I’m a fan of people-watching, so Do Not Feed The Monkeys is one of my favorite recent PC conquests. Although the content hasn’t changed for the Switch, we’re faced with the usual issues that come with transitioning from a mouse-and-keyboard to console controls.
We’re introduced as a new member of the “Primate Observation Club.” Reading the agreement and seeing the creepy triangle logo, it sounds more like a cult – but we’ll let this slide. Evidently, the primates are humans, and the observer is you, hunched over a computer in a tiny studio apartment. Watching these people and scenarios over the in-game days is more addicting than it sounds; you’ll find yourself waiting up all night for something to happen in a particular “cage,” or camera.
Examples of people you’ll spy on include writers working under a tyrannical boss, an alcoholic insurance salesperson, and even… a fellow voyeur. It’s tempting to learn more about these expressive pixellated people – and so, that’s the name of the game.
Moving around the screen using a cursor or touch controls, you’ll be able to observe details about the different cages – and take notes on key words spoken by the subjects. All of these phrases will be written down in your notebook, where you can browse the internet to do research. Proper sleuthing can help you glean specifics like names, phone numbers, and addresses – details which can be helpful if you choose to break the rules and “feed the monkeys.”
However, your own needs cannot be ignored: you must balance sleep, hunger, and overall health while also paying rent. Shelling out to the landlady is tough when you’re also paying for food, and buying more and more observation cameras to meet the Club’s strict quota. There are two ways to make money: partake in the club’s Observation Studies by providing information about subjects, or getting a good old-fashioned job. The latter, like sleep, demands precious hours away from your computer – but affords interesting rewards, and different endings.

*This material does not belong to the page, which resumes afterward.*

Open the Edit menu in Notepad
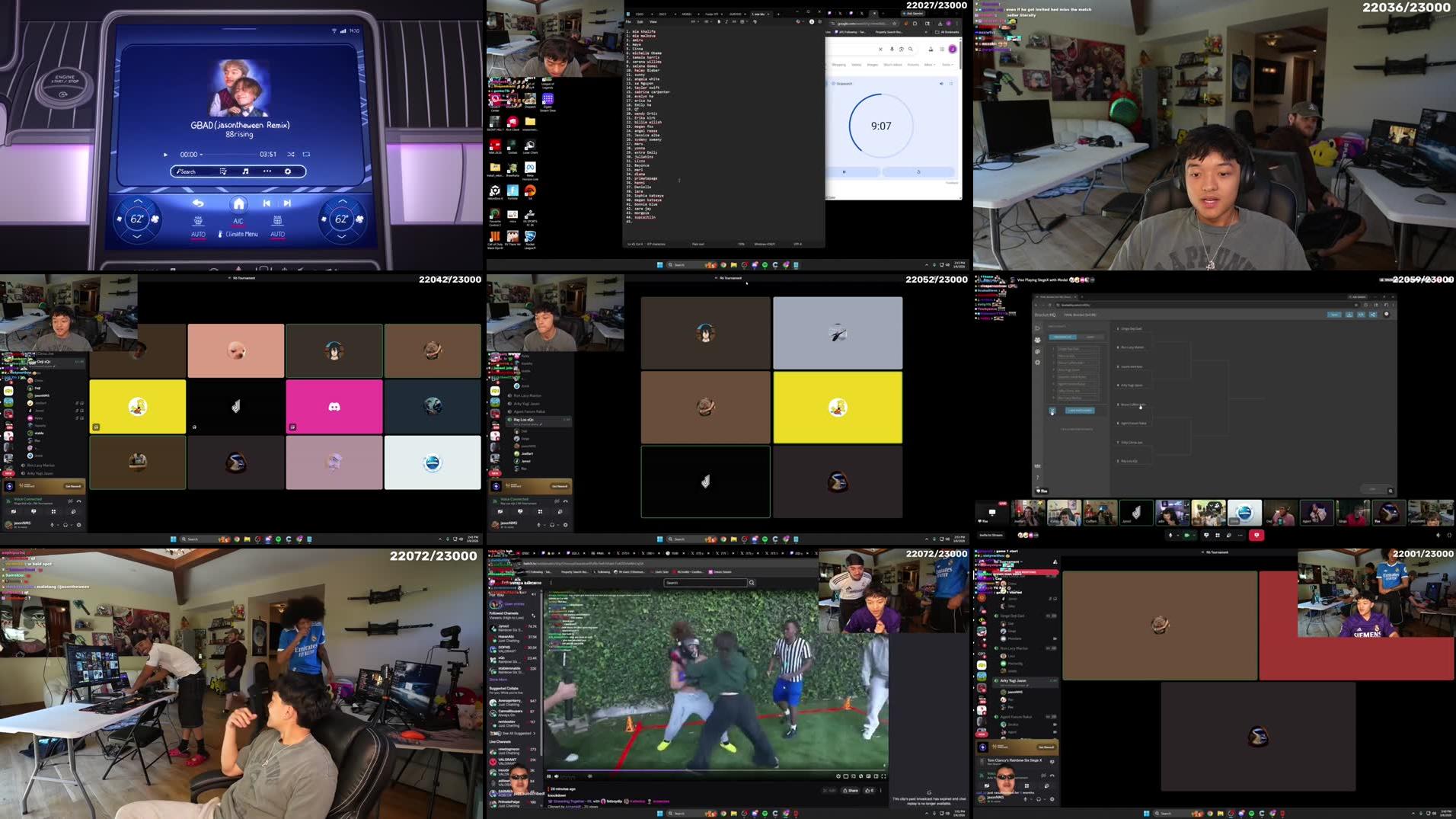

The struggle of meeting the Club’s demands, the curiosity about each cage’s subject(s) – it’s just as enthralling as in the PC version, with two exceptions. The first is the cursor. While you can turn the sluggish speed up in the Options menu, it’s an evident slowdown when you’re trying to keep track of multiple cameras at once. I found myself playing in handheld, switching between the touchscreen and the D-pad for this reason. The touch screen is a great addition, and while not perfectly accurate, it’s a fun alternative to using the Joy-Con.

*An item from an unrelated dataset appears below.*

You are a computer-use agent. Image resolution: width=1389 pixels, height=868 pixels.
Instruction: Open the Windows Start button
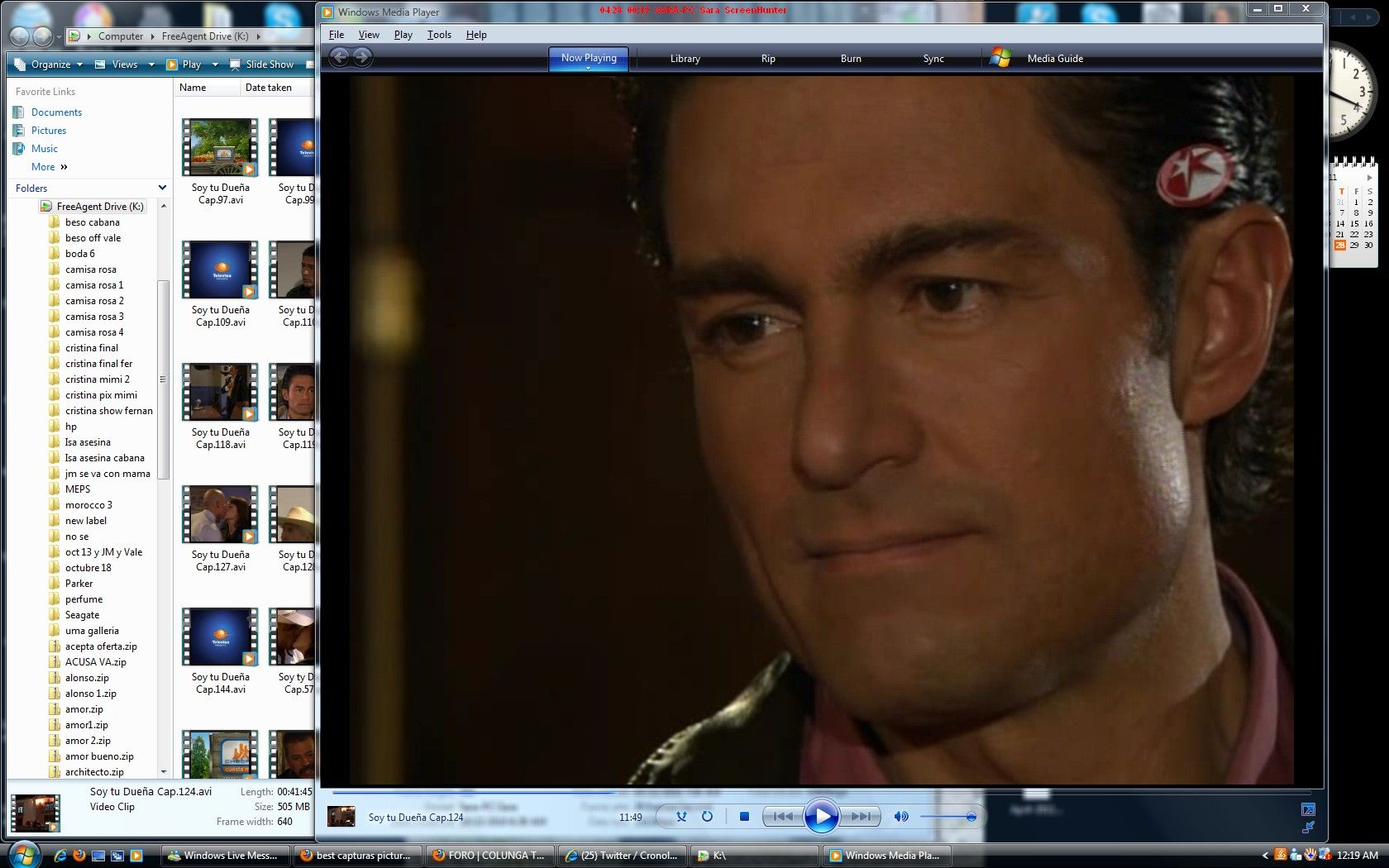[x=23, y=855]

The second and more glaring issue was a recurring game-breaking bug that would hold my cursor on a single security screen in the multi-vision window, shaking and glitching when I try to move it anywhere else, and disabling touch controls at times. This game only saves at the turn of each day cycle, so while restarting is a sure fix, it’ll inevitably cause you to lose some progress.
It’s no question that I’d recommend Do Not Feed The Monkeys – but would I recommend the Nintendo Switch port? Sure. It’s the same addicting game with many interesting endings to work towards. However, the cursor can be a bit of a drag, and the recurring bug is a huge turnoff. Perhaps with a fix, I’d feel more confident in saying this game deserves a spot on your Switch versus your Steam library.
Do Not Feed The Monkeys £11.69
Fans of people-watching and time-management will obsess over sleuthing out Do Not Feed The Monkeys’ many endings by spying, manipulating, and barely sleeping. Although playing on the Joy-Con feels sluggish, the touchscreen works well – except during an occasional game-breaking bug.